%%
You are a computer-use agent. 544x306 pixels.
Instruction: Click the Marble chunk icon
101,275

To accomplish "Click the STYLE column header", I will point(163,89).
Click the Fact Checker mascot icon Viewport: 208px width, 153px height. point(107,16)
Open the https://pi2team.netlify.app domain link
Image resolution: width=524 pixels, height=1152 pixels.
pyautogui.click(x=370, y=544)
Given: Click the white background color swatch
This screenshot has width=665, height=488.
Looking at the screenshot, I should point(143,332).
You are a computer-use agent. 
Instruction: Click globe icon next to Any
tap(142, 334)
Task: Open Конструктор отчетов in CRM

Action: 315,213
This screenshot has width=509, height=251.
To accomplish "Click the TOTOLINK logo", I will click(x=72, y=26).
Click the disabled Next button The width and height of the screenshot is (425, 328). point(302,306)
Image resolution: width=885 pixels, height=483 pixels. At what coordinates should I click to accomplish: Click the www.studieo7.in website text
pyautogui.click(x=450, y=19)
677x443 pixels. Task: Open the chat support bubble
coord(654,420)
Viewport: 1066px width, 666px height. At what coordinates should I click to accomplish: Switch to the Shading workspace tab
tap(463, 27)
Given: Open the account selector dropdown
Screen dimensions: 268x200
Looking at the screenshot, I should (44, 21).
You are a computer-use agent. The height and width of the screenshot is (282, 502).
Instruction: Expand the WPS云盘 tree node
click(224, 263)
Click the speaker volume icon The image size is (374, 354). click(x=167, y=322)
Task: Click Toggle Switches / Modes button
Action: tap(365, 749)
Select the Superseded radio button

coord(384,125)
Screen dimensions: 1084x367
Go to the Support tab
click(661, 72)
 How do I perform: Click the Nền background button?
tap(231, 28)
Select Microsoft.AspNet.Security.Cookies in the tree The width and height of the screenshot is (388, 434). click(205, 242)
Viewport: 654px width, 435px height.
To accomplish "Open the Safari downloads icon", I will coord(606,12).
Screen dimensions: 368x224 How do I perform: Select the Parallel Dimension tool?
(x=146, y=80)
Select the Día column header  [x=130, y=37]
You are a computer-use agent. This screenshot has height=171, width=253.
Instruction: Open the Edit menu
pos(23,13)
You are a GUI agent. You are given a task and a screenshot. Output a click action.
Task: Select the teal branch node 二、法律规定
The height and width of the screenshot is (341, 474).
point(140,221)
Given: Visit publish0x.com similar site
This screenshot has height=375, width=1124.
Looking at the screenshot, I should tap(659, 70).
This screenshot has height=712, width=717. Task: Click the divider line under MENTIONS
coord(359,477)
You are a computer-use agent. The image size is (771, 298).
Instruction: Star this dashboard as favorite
%%
- EXERCISE:
Repeat every line of the entries above exactly, without changing anything.

- SOLUTION:
You are a computer-use agent. 544x306 pixels.
Instruction: Click the Marble chunk icon
101,275

To accomplish "Click the STYLE column header", I will point(163,89).
Click the Fact Checker mascot icon Viewport: 208px width, 153px height. point(107,16)
Open the https://pi2team.netlify.app domain link
Image resolution: width=524 pixels, height=1152 pixels.
pyautogui.click(x=370, y=544)
Given: Click the white background color swatch
This screenshot has width=665, height=488.
Looking at the screenshot, I should point(143,332).
You are a computer-use agent. 
Instruction: Click globe icon next to Any
tap(142, 334)
Task: Open Конструктор отчетов in CRM

Action: 315,213
This screenshot has width=509, height=251.
To accomplish "Click the TOTOLINK logo", I will click(x=72, y=26).
Click the disabled Next button The width and height of the screenshot is (425, 328). point(302,306)
Image resolution: width=885 pixels, height=483 pixels. At what coordinates should I click to accomplish: Click the www.studieo7.in website text
pyautogui.click(x=450, y=19)
677x443 pixels. Task: Open the chat support bubble
coord(654,420)
Viewport: 1066px width, 666px height. At what coordinates should I click to accomplish: Switch to the Shading workspace tab
tap(463, 27)
Given: Open the account selector dropdown
Screen dimensions: 268x200
Looking at the screenshot, I should (44, 21).
You are a computer-use agent. The height and width of the screenshot is (282, 502).
Instruction: Expand the WPS云盘 tree node
click(224, 263)
Click the speaker volume icon The image size is (374, 354). click(x=167, y=322)
Task: Click Toggle Switches / Modes button
Action: tap(365, 749)
Select the Superseded radio button

coord(384,125)
Screen dimensions: 1084x367
Go to the Support tab
click(661, 72)
 How do I perform: Click the Nền background button?
tap(231, 28)
Select Microsoft.AspNet.Security.Cookies in the tree The width and height of the screenshot is (388, 434). click(205, 242)
Viewport: 654px width, 435px height.
To accomplish "Open the Safari downloads icon", I will coord(606,12).
Screen dimensions: 368x224 How do I perform: Select the Parallel Dimension tool?
(x=146, y=80)
Select the Día column header  [x=130, y=37]
You are a computer-use agent. This screenshot has height=171, width=253.
Instruction: Open the Edit menu
pos(23,13)
You are a GUI agent. You are given a task and a screenshot. Output a click action.
Task: Select the teal branch node 二、法律规定
The height and width of the screenshot is (341, 474).
point(140,221)
Given: Visit publish0x.com similar site
This screenshot has height=375, width=1124.
Looking at the screenshot, I should tap(659, 70).
This screenshot has height=712, width=717. Task: Click the divider line under MENTIONS
coord(359,477)
You are a computer-use agent. The image size is (771, 298).
Instruction: Star this dashboard as favorite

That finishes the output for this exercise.